YOUR INSTRUCTIONS = Copy the listing verbatim, excluding any images found in it.
____________
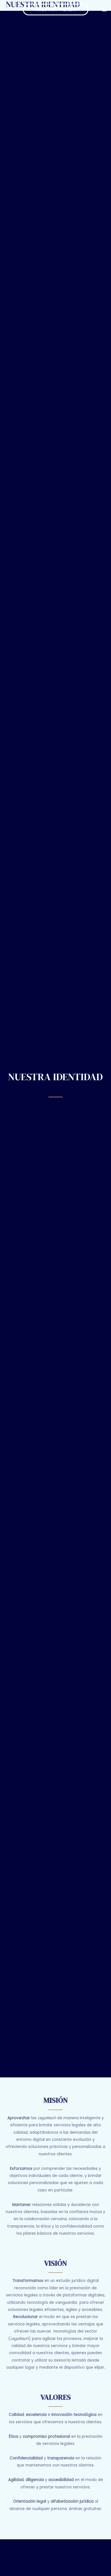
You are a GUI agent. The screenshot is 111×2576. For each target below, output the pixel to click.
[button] (55, 9)
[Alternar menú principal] (104, 9)
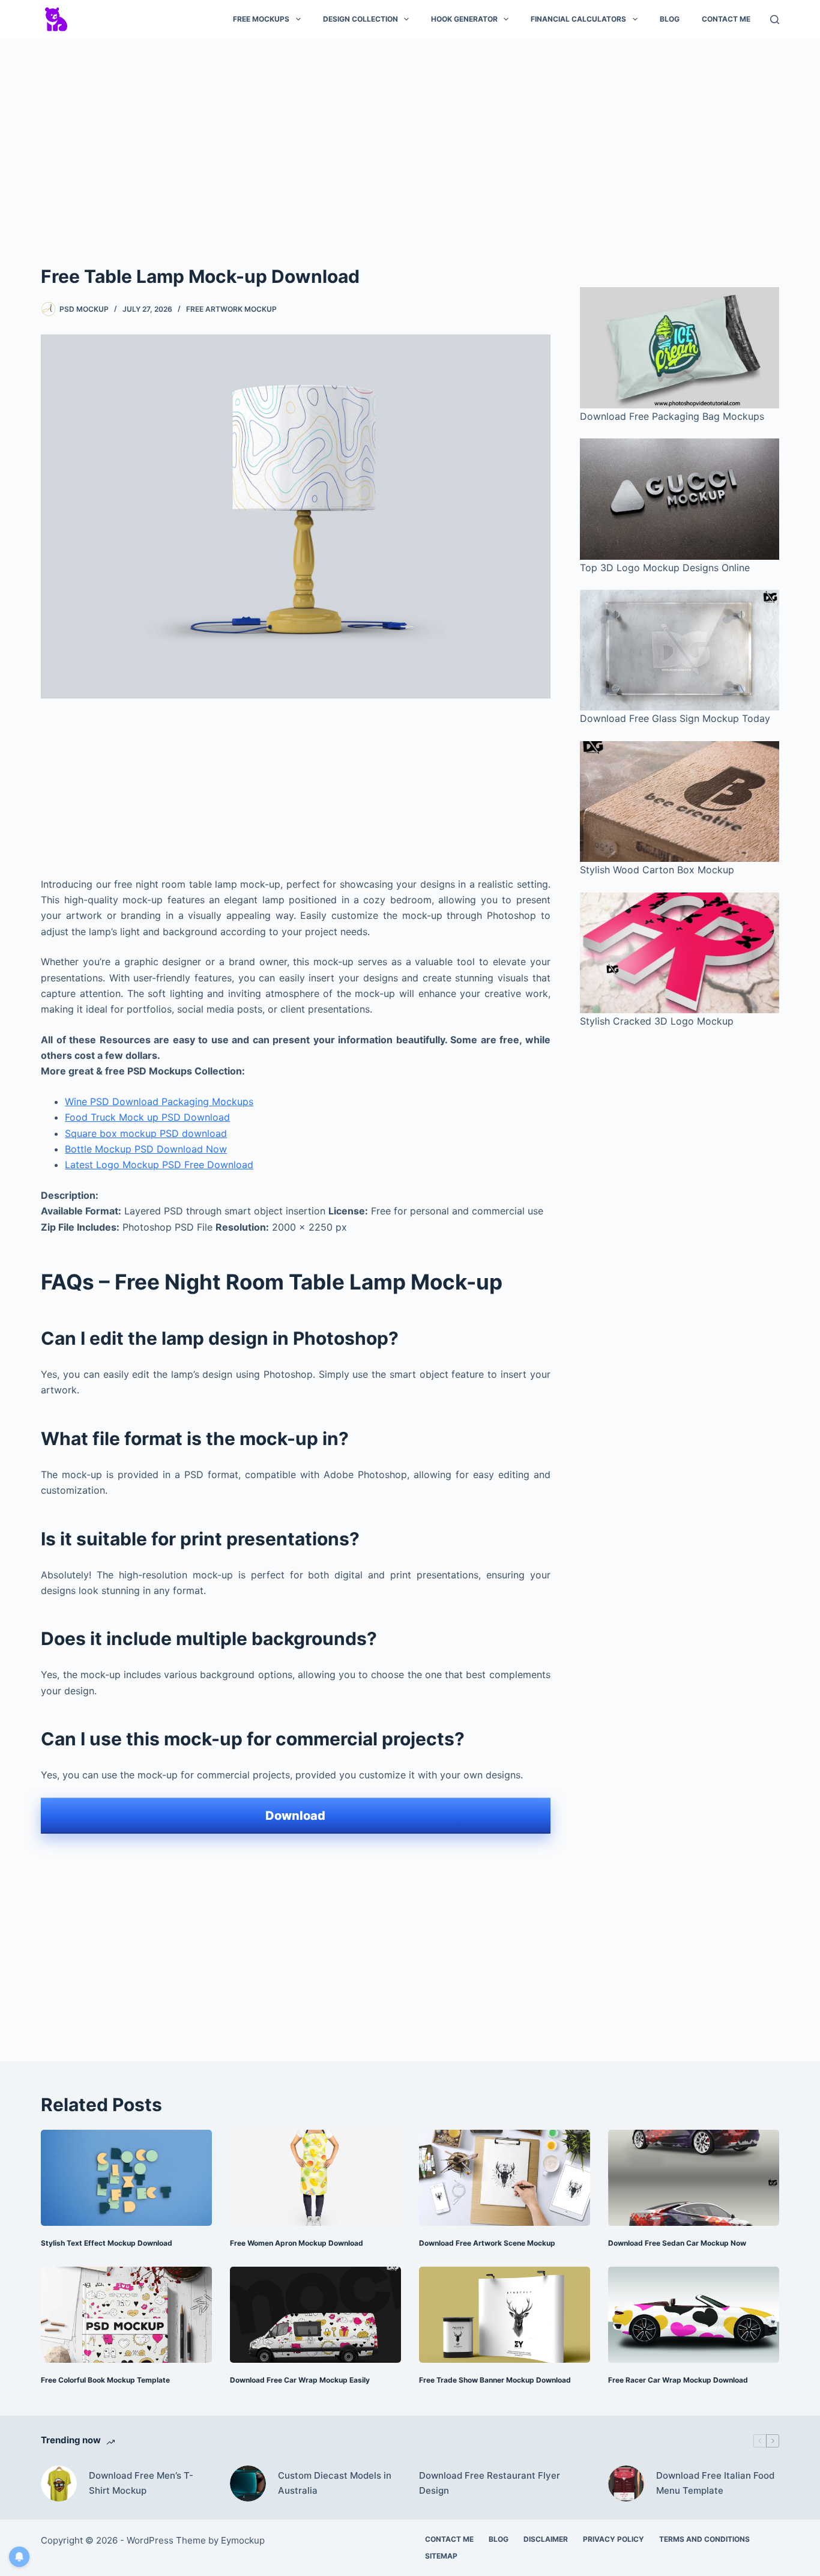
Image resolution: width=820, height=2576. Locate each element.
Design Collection (360, 18)
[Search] (774, 19)
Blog (670, 18)
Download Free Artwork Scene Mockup (487, 2242)
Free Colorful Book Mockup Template (105, 2379)
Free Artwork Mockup (231, 309)
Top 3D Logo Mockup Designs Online (665, 568)
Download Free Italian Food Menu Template (715, 2483)
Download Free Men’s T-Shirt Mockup (141, 2483)
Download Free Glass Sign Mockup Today (675, 718)
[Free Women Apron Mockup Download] (315, 2178)
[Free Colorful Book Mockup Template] (126, 2315)
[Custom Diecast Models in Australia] (248, 2483)
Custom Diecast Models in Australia (334, 2483)
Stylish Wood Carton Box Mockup (657, 870)
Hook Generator (464, 18)
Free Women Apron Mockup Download (296, 2242)
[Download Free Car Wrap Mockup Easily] (315, 2315)
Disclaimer (545, 2539)
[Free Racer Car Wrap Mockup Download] (693, 2315)
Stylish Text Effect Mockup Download (106, 2242)
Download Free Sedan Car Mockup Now (677, 2242)
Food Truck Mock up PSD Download (147, 1117)
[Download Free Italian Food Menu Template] (626, 2483)
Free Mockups (261, 18)
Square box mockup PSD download (146, 1133)
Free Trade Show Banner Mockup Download (495, 2379)
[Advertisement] (410, 137)
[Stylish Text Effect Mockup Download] (126, 2178)
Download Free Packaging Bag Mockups (672, 416)
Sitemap (441, 2555)
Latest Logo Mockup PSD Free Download (159, 1165)
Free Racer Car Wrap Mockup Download (678, 2379)
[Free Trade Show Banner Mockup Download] (504, 2315)
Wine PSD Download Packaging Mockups (159, 1102)
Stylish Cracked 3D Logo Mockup (657, 1021)
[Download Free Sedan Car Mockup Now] (693, 2178)
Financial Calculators (578, 18)
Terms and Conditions (704, 2539)
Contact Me (726, 18)
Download (295, 1815)
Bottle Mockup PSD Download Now (146, 1149)
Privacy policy (613, 2539)
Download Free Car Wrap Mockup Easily (300, 2379)
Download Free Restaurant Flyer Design (489, 2483)
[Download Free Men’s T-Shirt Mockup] (59, 2483)
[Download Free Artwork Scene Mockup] (504, 2178)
____________
ANSWER BOX =
You are a GUI agent. The screenshot is 111×2576. For each target below, output the pixel to click.
[button] (55, 9)
[Alternar menú principal] (104, 9)
Image resolution: width=820, height=2576. Locate each element.
Design Collection (360, 18)
[Search] (774, 19)
Blog (670, 18)
Download Free Artwork Scene Mockup (487, 2242)
Free Colorful Book Mockup Template (105, 2379)
Free Artwork Mockup (231, 309)
Top 3D Logo Mockup Designs Online (665, 568)
Download Free Italian Food Menu Template (715, 2483)
Download Free Men’s T-Shirt Mockup (141, 2483)
Download Free Glass Sign Mockup Today (675, 718)
[Free Women Apron Mockup Download] (315, 2178)
[Free Colorful Book Mockup Template] (126, 2315)
[Custom Diecast Models in Australia] (248, 2483)
Custom Diecast Models in Australia (334, 2483)
Stylish Wood Carton Box Mockup (657, 870)
Hook Generator (464, 18)
Free Women Apron Mockup Download (296, 2242)
[Download Free Car Wrap Mockup Easily] (315, 2315)
Disclaimer (545, 2539)
[Free Racer Car Wrap Mockup Download] (693, 2315)
Stylish Text Effect Mockup Download (106, 2242)
Download Free Sedan Car Mockup Now (677, 2242)
Food Truck Mock up PSD Download (147, 1117)
[Download Free Italian Food Menu Template] (626, 2483)
Free Mockups (261, 18)
Square box mockup PSD download (146, 1133)
Free Trade Show Banner Mockup Download (495, 2379)
[Advertisement] (410, 137)
[Stylish Text Effect Mockup Download] (126, 2178)
Download Free Packaging Bag Mockups (672, 416)
Sitemap (441, 2555)
Latest Logo Mockup PSD Free Download (159, 1165)
Free Racer Car Wrap Mockup Download (678, 2379)
[Free Trade Show Banner Mockup Download] (504, 2315)
Wine PSD Download Packaging Mockups (159, 1102)
Stylish Cracked 3D Logo Mockup (657, 1021)
[Download Free Sedan Car Mockup Now] (693, 2178)
Financial Calculators (578, 18)
Terms and Conditions (704, 2539)
Contact Me (726, 18)
Download (295, 1815)
Bottle Mockup PSD Download Now (146, 1149)
Privacy policy (613, 2539)
Download Free Car Wrap Mockup Easily (300, 2379)
Download Free Restaurant Flyer Design (489, 2483)
[Download Free Men’s T-Shirt Mockup] (59, 2483)
[Download Free Artwork Scene Mockup] (504, 2178)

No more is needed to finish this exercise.